| WORK REQUIRED |
Rewrite the part of the stored entries that opens with the line containing "過去の市長への手紙（令和7年度） (289, 306)" and runs through the end of the stored entries, keeping every line and its text. Multiply each coordinate in the answers by 0.35, rounding to whole numbers with halves going up.

::: RECORDS PROVIDED

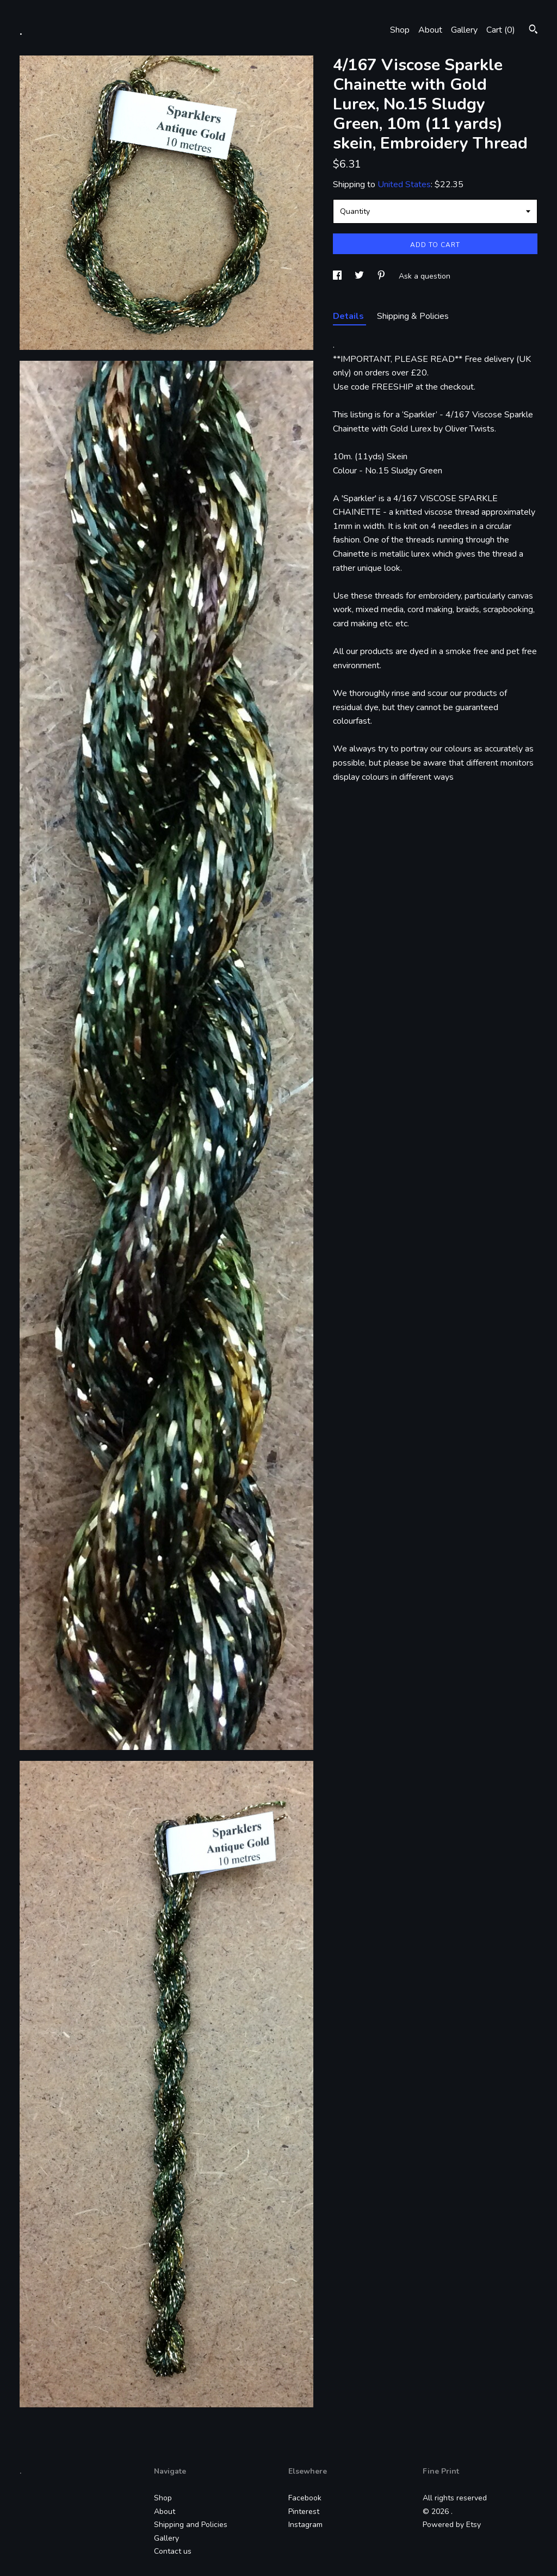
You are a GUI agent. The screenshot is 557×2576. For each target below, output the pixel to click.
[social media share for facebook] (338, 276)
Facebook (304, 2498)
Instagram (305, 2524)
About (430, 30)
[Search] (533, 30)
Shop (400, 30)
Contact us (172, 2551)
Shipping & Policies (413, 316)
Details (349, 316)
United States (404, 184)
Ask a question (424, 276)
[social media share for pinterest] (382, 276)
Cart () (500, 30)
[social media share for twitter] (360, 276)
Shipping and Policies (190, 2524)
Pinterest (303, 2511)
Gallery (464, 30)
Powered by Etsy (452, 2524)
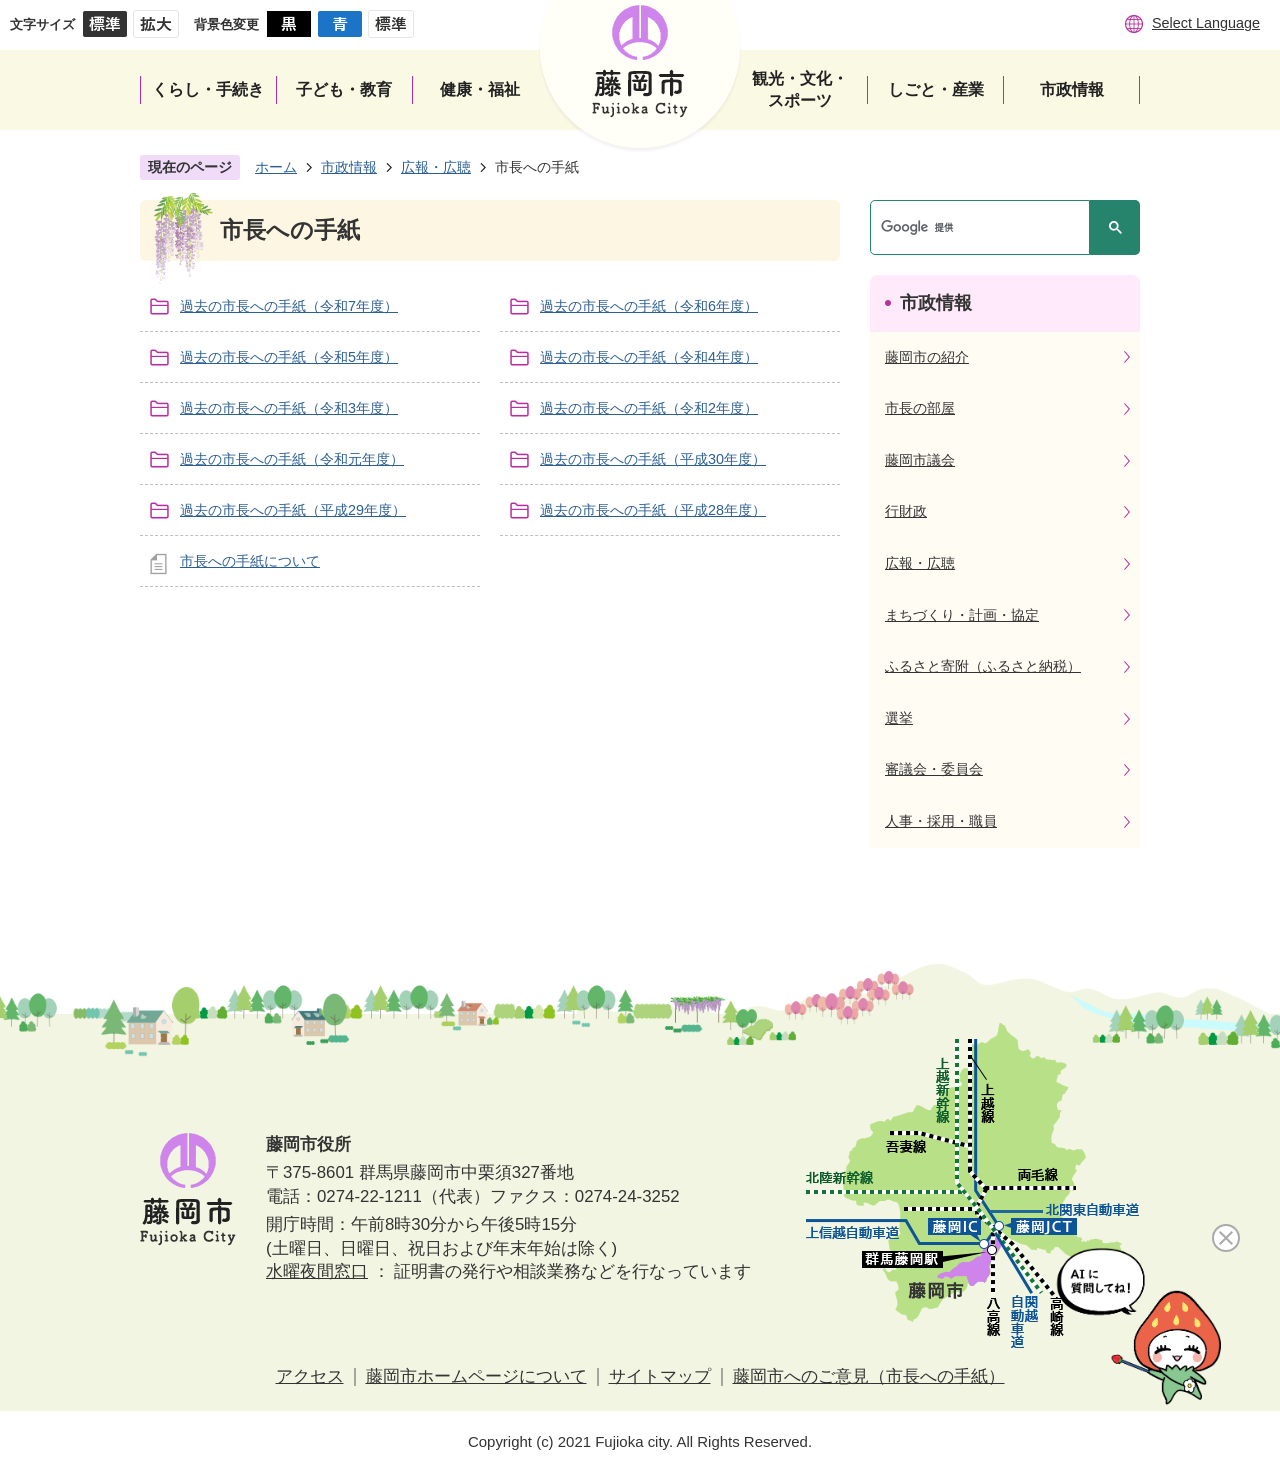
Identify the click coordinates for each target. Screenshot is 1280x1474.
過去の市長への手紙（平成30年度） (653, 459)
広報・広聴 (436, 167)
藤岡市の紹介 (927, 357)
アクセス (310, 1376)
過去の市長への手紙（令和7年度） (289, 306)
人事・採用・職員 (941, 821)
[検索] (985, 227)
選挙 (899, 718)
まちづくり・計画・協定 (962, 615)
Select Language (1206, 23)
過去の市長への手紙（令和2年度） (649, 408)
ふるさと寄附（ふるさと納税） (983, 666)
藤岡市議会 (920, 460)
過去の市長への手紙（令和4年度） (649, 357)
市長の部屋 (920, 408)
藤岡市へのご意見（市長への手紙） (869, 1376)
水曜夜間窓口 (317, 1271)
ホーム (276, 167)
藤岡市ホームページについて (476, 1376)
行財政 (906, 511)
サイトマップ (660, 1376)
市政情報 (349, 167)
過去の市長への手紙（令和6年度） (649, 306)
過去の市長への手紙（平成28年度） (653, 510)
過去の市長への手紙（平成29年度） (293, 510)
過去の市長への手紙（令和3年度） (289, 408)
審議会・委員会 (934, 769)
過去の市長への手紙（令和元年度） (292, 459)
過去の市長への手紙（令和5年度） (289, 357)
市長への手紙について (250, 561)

::::::

| RIGHT ANSWER |
過去の市長への手紙（令和7年度） (101, 107)
人事・採用・職員 (329, 287)
[検索] (345, 79)
選挙 (315, 251)
まちづくり・計画・協定 (337, 215)
Select Language (422, 8)
過去の市長への手紙（令和2年度） (227, 143)
ふるさと寄附（ふるさと納税） (344, 233)
藤岡市議会 (322, 161)
過去の市長への手紙（令和4年度） (227, 125)
市長の部屋 (322, 143)
藤岡市へのご意見（市長への手紙） (304, 482)
水曜夜間窓口 (111, 445)
ホーム (97, 58)
藤岡市ホームページについて (167, 482)
行財政 (317, 179)
サイトマップ (231, 482)
市政情報 (122, 58)
過去の市長への手紙（令和6年度） (227, 107)
過去の市長への手紙（平成28年度） (229, 179)
過去の市長への手紙（平成29年度） (103, 179)
過去の市長への手紙（令和3年度） (101, 143)
審議会・委員会 (327, 269)
過去の市長への手紙（令和元年度） (102, 161)
過去の市長への手紙（令和5年度） (101, 125)
市長への手紙について (88, 196)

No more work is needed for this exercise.